Oblivion Mod:Oblivion Tokenizer
The first stage in compiling an Oblivion script (since there is no preprocessor) will be the tokenizing of the script text into a stream of tokens ready to be passed onto the parsing stage. The tokenizer will be driven entirely by data supplied by an external text file.
The tokenizer can be split up into several sections:
-
- Character Classes -- Define a class for matching a custom set of characters.
- Token Types -- A class for handling a custom set of token definitions.
- Token Tables -- Table classes used for tokenizing a character stream using custom rules.
Token Parsing Algorithm[edit]
The token parsing uses a relatively simple table based ruleset which is essentially a finite state machine. The Token Table definitions use custom Character Classes to return custom Token Types, all as defined in an external text file.
The basic parsing algorithm is expressed below. Note that some error handling code removed to keep it simpler and the RunTokenTable() function is called recursively (an iterative version is preferred but more complex).

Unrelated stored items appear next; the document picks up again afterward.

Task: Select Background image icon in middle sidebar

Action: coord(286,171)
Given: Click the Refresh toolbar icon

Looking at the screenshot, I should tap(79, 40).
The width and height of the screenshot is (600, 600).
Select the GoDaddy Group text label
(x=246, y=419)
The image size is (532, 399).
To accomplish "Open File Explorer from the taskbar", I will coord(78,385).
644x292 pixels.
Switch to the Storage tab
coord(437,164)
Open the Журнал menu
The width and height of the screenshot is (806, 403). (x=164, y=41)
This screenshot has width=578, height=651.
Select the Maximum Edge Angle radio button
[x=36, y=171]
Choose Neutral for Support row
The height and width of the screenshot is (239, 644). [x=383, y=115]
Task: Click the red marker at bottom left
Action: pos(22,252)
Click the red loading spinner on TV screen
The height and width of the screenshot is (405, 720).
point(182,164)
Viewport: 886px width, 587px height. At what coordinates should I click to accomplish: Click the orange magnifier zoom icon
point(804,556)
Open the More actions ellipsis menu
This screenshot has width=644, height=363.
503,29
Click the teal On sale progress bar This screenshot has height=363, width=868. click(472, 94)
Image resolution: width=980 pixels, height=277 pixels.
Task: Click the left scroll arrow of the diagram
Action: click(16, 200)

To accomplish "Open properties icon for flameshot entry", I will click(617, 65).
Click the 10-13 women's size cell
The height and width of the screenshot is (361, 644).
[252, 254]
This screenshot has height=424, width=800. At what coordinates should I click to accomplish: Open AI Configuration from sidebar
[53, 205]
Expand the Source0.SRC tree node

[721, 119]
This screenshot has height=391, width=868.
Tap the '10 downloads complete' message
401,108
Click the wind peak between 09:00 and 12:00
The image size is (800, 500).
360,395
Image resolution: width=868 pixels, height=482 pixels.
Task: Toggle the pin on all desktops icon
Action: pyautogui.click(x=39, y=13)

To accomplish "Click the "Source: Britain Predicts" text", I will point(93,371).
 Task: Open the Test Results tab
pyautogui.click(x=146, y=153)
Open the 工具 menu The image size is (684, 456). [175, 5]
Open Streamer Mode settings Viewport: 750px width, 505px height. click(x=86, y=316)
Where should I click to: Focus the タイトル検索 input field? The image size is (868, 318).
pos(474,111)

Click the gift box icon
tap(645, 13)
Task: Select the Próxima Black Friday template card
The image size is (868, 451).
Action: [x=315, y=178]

bool m_GetTokenChar; string m_CurrentToken; char m_CurrentChar; CTokenTable m_TokenTables[]; function Tokenize (ScanSource) { ScanSource->MoveToStart(); m_GetTokenChar = true; while (!ScanSource->IsEOF()) { pToken = RunTokenTable(m_TokenTables.GetStartTable(), ScanSource); if (pToken->IsEndToken()) break; } } function RunTokenTable(TokenTable, ScanSource) { if (m_GetTokenChar) { if (ScanSource->IsEOF()) return (NULL); m_GetTokenChar = false; m_CurrentChar = ScanSource->GetChar(); } for (Index = 0; Index < TokenTable->GetNumRows(); ++Index) { TokenRow = pTable->GetRow(Index); if (TokenRow ->DoesMatch(m_CurrentToken, m_CurrentChar)) { return DoRowAction(TokenRow, TokenTable); } } return DoRowAction(TokenTable->GetDefaultRow()); } function DoRowAction (TokenRow, TokenTable) { switch (TokenRow->GetAction()) { case TOKEN_RESULT_IGNORE: m_GetTokenChar = true; return RunTokenTable(TokenTable); case TOKEN_RESULT_ERROR: ReportError(TokenRow->GetMessage()); m_GetTokenChar = true; m_CurrentToken.Empty(); return (NULL); case TOKEN_RESULT_CONTINUE: m_CurrentToken += m_CurrentTokenChar; m_GetTokenChar = true; return RunTokenTable(TokenTable); case TOKEN_RESULT_MOVETO: m_CurrentToken += m_CurrentTokenChar; m_GetTokenChar = true; return RunTokenTable(TokenRow.GetActionTable()); case TOKEN_RESULT_JUMPTO: return RunTokenTable(TokenRow.GetActionTable()); case TOKEN_RESULT_JMPRETURN: SaveToken(m_CurrentToken, TokenRow->GetActionToken()); m_CurrentToken.Empty(); return (pRow->GetResult().GetToken()); case TOKEN_RESULT_RETURN: m_CurrentToken += m_CurrentTokenChar; SaveToken(m_CurrentToken, TokenRow->GetActionToken()); m_CurrentToken.Empty(); m_GetTokenChar = true; return (TokenRow.GetActionToken()); } }
The basic steps in the algorithm are:
-
- Get first character from scan source
- Keep parsing until the scan source is empty or an end token is reached.
-
- Set initial table to the start token table (Step A)
- Begin parsing table (Step B)
-
- Find row in current table that matches the current character. Use default row if no match found.
- Perform the action in the matching row:
-
- Ignore -- Ignore current character and get next character. Restart parsing the current table (goto Step B).
- MoveTo -- Add current character to token value and get next character. Start parsing the new table (goto Step B).
- JumpTo -- Start parsing the new table (goto Step B).
- Return -- Add current character to token value and get next character. Create a new token with the current value. Clear current token value. End parsing table (goto Step A).
- JmpReturn -- Create a new token with current value. Clear current token value. End parsing table (goto Step A).
- Continue -- Add current character to token value and get next character. Restart parsing the current table (goto Step B).
- Error -- Add current character to token value and get next character. Report Error. Clear token value. End parsing table (goto Step A).
Performance[edit]
The performance of this method of tokenizing is generally good. Even with a very simple implementation with no optimization all 1687 scripts (1.2 Mb, 60,000 lines) in Oblivion can be tokenized in roughly 0.5 seconds on a typical mid-end computer.